Ik vermoed een "literair" grapje om de opsomming wat op te vrolijken (en te verlengen).


----------



## Teachinglang

eno2 said:


> Ik vermoed een "literair" grapje om de opsomming wat op te vrolijken (en te verlengen).



Agreed  To the best of my knowledge, 'groene en gele praatjes' does not mean much.

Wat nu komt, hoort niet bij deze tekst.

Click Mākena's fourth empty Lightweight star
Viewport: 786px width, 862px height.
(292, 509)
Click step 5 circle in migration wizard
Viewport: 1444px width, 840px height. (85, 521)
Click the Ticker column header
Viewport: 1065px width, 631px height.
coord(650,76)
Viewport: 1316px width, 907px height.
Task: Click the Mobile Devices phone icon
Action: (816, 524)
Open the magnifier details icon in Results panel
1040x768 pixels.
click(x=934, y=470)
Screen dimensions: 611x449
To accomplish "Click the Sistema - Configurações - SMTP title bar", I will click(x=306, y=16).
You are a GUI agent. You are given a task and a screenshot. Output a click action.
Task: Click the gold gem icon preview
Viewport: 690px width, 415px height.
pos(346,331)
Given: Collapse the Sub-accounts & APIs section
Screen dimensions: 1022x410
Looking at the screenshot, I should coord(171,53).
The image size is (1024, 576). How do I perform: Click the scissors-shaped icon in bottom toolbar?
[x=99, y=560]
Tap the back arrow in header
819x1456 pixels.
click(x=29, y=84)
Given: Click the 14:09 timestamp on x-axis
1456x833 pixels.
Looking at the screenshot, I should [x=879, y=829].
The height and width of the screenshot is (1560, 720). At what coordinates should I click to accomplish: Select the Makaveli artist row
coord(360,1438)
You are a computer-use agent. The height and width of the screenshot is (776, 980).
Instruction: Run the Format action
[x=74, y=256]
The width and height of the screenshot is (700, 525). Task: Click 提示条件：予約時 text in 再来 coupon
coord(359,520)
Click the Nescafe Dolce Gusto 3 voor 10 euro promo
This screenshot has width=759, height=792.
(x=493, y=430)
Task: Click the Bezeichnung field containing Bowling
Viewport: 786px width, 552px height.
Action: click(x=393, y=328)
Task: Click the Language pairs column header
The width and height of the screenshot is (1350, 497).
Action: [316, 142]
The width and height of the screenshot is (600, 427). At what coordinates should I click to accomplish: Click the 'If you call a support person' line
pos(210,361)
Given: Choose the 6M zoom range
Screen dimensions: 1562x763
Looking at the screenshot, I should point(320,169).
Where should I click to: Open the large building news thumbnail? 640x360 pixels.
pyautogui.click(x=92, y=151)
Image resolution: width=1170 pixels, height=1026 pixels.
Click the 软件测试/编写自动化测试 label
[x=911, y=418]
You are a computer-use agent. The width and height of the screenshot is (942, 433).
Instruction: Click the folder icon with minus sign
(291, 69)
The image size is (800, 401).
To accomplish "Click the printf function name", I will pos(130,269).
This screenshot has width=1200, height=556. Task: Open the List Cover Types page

There is such a thing as 'zich groen en geel ergeren' (to be very annoyed by something), but I don't think that expression has anything to do with this sentence.


----------



## eno2

I didn't detect that one. This could have subconscious repercussions....in readers that didn't detect it...


----------



## mia0815

Moderator Note:  Two identical threads have been merged.  Please do not post your questions more than once.


----------



## jedna

Far-fetched perhaps, but green is a secundary colour (a minor colour) and yellow is a primary colour (a major colour).
So it might be a 'colouring in' (for creativity's/imagination's sake) of the preceding line 'kleine en grote praatjes' (minor and major talks).
I'll trade it in for some better explanation...


----------



## jedna

The colours green and yellow, do they appear nowhere else in the story?


----------



## mia0815

No, not at all. The author is from Belgium, but the book is in Dutch. I wondered if it's something about Belgian Dutch.


----------



## jedna

I don't think so. Otherwise the Belgian-Dutch members already would have helped you out. But I will see if I can find some explanation.


----------



## mia0815

Thank you. I also wondered if it's something literary that the author created. It's just that I'd like to know what it might mean.


----------



## jedna

Maybe the solution is on its way...
I found the mail address of the author and mailed her your question. Let's hope she'll mail back, so that the enigma will be solved!
Have a nice weekend, 
Jedna


----------



## mia0815

Thanks a lot, Jedna! Have a good weekend too!


----------



## bibibiben

Both green and yellow can be associated with envy. It could be that the writer meant to say something like 'envious gossip' in a colorful way.


----------